I conducted this interview with Natalia Koliada during her company's visit to Sydney in January 2009, and it was used as the basis for a feature article in RealTime. I thought that the interview was quite fascinating (not least for the company's apparent focus on celebrity validation, and for the ineptitude of my interviewing technique), and so transcribed the whole thing. For more about Belarus Free Theatre, see here. Other articles about the company can be found here. Reviews from the Australian tour of Being Harold Pinter can be found here, here, here, and here.
This seems to have been a very successful tour for Belarus Free Theatre. So what kind of reception do you think you’ll have when you return home?
[interview begins but recorder has stopped]
[repeating from unrecorded discussion] All the actors have been fired from their other jobs…
Yes, this is one of the main that they’ve used before against us, so for example, if we go, it was our French tour, and there was a council of Minister of Culture on Free Theatre, and there was a decision to fire a few of our actors while we were touring in France. Then it happened last February in London, when two of our actresses they lost their jobs by backdate. So while performing in London… [recorder stops again]

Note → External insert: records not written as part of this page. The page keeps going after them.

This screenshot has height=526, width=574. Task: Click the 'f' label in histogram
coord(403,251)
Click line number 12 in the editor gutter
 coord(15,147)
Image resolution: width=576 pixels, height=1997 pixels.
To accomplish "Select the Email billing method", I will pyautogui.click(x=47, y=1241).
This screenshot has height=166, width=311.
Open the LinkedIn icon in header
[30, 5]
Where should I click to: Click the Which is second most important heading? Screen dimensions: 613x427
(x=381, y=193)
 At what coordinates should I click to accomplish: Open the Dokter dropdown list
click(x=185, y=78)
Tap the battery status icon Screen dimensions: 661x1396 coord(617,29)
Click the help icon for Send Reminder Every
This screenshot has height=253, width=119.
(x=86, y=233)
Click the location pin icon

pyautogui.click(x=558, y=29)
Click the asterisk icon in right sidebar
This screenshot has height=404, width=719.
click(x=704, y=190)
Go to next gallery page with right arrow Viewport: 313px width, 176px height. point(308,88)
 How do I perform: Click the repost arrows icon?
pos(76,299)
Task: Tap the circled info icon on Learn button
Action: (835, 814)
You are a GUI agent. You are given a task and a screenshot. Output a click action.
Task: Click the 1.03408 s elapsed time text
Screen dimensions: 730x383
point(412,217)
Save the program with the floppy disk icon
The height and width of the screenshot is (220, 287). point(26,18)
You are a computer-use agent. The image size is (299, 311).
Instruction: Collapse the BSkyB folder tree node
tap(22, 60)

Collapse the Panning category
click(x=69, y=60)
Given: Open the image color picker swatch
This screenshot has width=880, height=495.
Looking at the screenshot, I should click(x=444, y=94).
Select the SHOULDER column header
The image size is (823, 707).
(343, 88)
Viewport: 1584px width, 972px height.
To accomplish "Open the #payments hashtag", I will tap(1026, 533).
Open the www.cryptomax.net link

So, ah, the last one it’s a case of my father who was fired from the Academy of the Arts, and one of our actresses. This is one of the ways that they show that there is oppression.
So it’s economic punishment?
It’s economic and they want to show us that they know about you, and they could stop us doing everything right away. So its important for the authorities to show that there is oppression. They do it very successfully, because for… it’s very complicated when you have family, when you have small children. When you get fired you cannot get any other job in our country. So what will happen next we don’t know. It depends on level of meetings here, because we still plan to meet with Cate Blanchet and to make this video appeal – it was done with Mick Jagger – so this the support we need for the whole country, not for us personally. But when we meet with such people, usually we get arrested.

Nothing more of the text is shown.